The size of the weight file is really smaller. Your weight file is 195.8 MB in size, while my weight file is just 63.7 MB.

yu4u commented 7 years ago

demo.py is just a demo script, which assumes to use the pre-trained model as you can see:

model = WideResNet(img_size, depth=16, k=8)()
model.load_weights(os.path.join("pretrained_models", "weights.18-4.06.hdf5"))

But I added demo.py options to identify the weight file, depth, and width parameters. Please refer to the latest version of demo.py.

yu4u commented 7 years ago

The size of the weight file is really smaller. Your weight file is 195.8 MB in size, while my weight file is just 63.7 MB.

These options --depth 10 --width 4 control the number of parameters used in the CNN, thus it is natural that the size of the weight file changes.

galoiscch commented 7 years ago

Much obliged. I can run the demo.py with my weight file now.

sbharadwajj commented 6 years ago

Hi, did you run with tensorflow backend using GPU?

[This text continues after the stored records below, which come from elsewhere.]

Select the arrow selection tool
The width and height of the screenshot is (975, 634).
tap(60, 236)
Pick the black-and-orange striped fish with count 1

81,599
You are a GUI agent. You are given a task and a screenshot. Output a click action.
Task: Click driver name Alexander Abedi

galoiscch commented 6 years ago

I think I tried running the program with tensorflow backend using GPU, but it failed. It has been a long time and my memory on this project became quite rusty. I am sorry about that.

sbharadwajj commented 6 years ago

Thank you. @yu4u do you run it on GPU? Do you have any suggestions on how to fix it for Gpu?

yu4u commented 6 years ago

I did not run demo.py on a machine with GPUs but I think it works. Is there any problem?

sbharadwajj commented 6 years ago

Works perfectly with tensorflow-gpu 1.10.

nyck33 commented 5 years ago

@galoiscch

I'm running into memory issues when running this in a conda env with Pytorch GPU and Tensorflow GPU (detection done by Tencent DSFD and not dlib): https://github.com/TencentYoutuResearch/FaceDetection-DSFD

So I want to use a shallower and narrower model. Can you provide the smaller weights?